Like the previous ASM titles I’ve watched, Harvest Night volume 1 is dubtitled. (I’m beginning to apprehend a characteristic trend here.) However, since Harvest Night is a former NuTech title that was “license rescued” and re-released by ASM, the translation served up seems to fall a bit below the standards of ASM’s original work. Obvious liberties were taken with the translation of the Japanese script into English, including a lengthy English narration and periodic dialogue that appear in the English dub, and consequently the subtitles, but not in the original Japanese audio track. Furthermore, since the subtitles transcribe the spoken English dialogue, occasional subtitles don’t precisely match the timing of the spoken Japanese dialogue. Viewers watching the OVA in English probably won’t notice any discrepancies. The differences may be enough to perturb some viewers watching the original audio version, but shouldn’t totally ruin the viewing experience.

The video footage is totally unaltered, which is both a blessing and a curse. While American consumers do get the original Japanese title card and ending credits, the DVD includes no English translated credits or credits for the localization.

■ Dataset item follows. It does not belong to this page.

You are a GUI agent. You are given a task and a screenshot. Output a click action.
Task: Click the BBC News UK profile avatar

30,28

The disc includes the same 28 minute bonus short included on the first Dyogrammaton DVD, but unlike the version included with Dyogrammaton, the version on the Harvest Night DVD has no English translation.

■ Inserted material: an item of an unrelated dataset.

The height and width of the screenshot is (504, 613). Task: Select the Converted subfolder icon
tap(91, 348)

Harvest Night feels like a very conflicted anime. In some respects it’s admirable. In other areas it’s, well, not so much bad as simply mystifying. The first of two episodes is a literally and figuratively dark story. Set in a dilapidated metropolitan slum, Harvest Night is a story about young thugs acting like young thugs. Apart from some distractingly obvious digital background pans used early in the episode, the background art throughout is more evocative and detailed than average for adult anime. And the character designs are a step above the norm for erotic anime. The first episode is grim and violent, including scenes of rape, sexual torture and sexual violence along with conventional brutal violence. Inexplicably, the OVA creates the distinct feeling that important parts of its story development are missing. The episode includes numerous allusions to unexplained events, and seemingly important characters that aren’t introduced or given any context. Astute viewers can piece together the outline of the story, but many of the details remain unclear.

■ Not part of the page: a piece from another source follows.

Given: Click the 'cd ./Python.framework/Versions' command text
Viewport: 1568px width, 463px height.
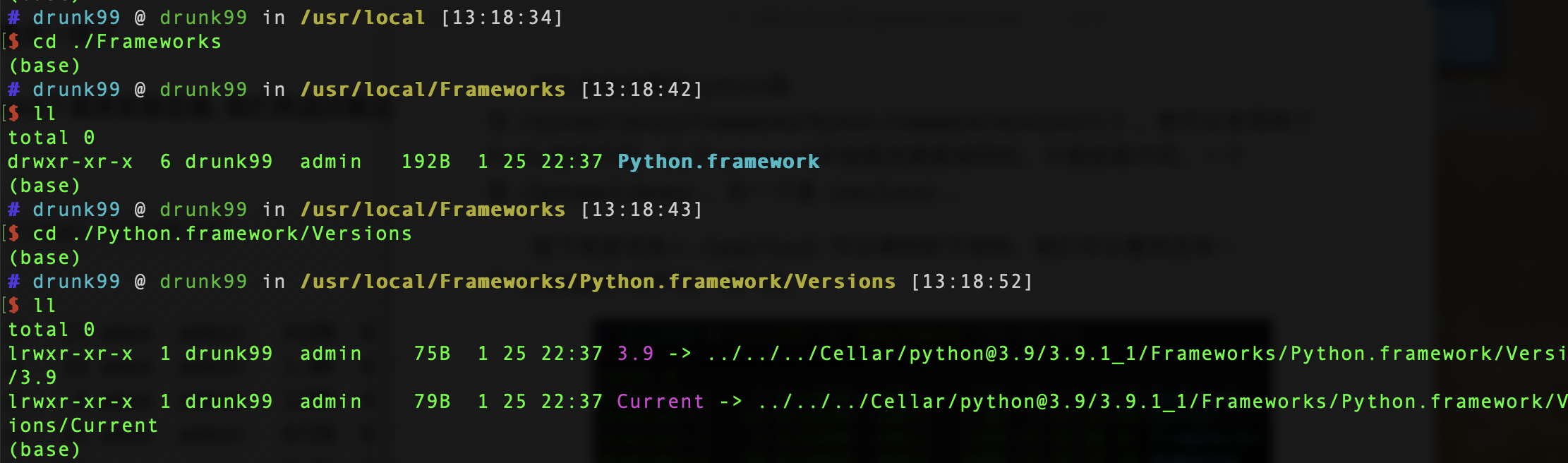Looking at the screenshot, I should (222, 234).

A similar sense of ambiguity affects the video. While viewers typically expect adult movies to linger on their most explicit shots, the first episode of Harvest Night seems to take care to keep its most graphic shots brief or partially obscured, as if the anime is embarrassed about being too graphic. Sex occurs frequently throughout the first episode in variations including rape, consensual, and girl on girl, but the sex scenes are consistently brief.

The first episode of Harvest Night feels very conflicted because it seems hesitant to marry its gang conflict story with graphic sex, but the gang conflict story seems very incomplete, and the sex is too plentiful and organic to the story to feel superfluous. The first Harvest Night OVA isn’t ideal for viewers hoping for quick titillation. It’s much more of a dark and disturbing sexually explicit drama than cheap thrill. Viewers interested in challenging and possibly shocking adult entertainment may find Harvest Night satisfying, although a bit confusing.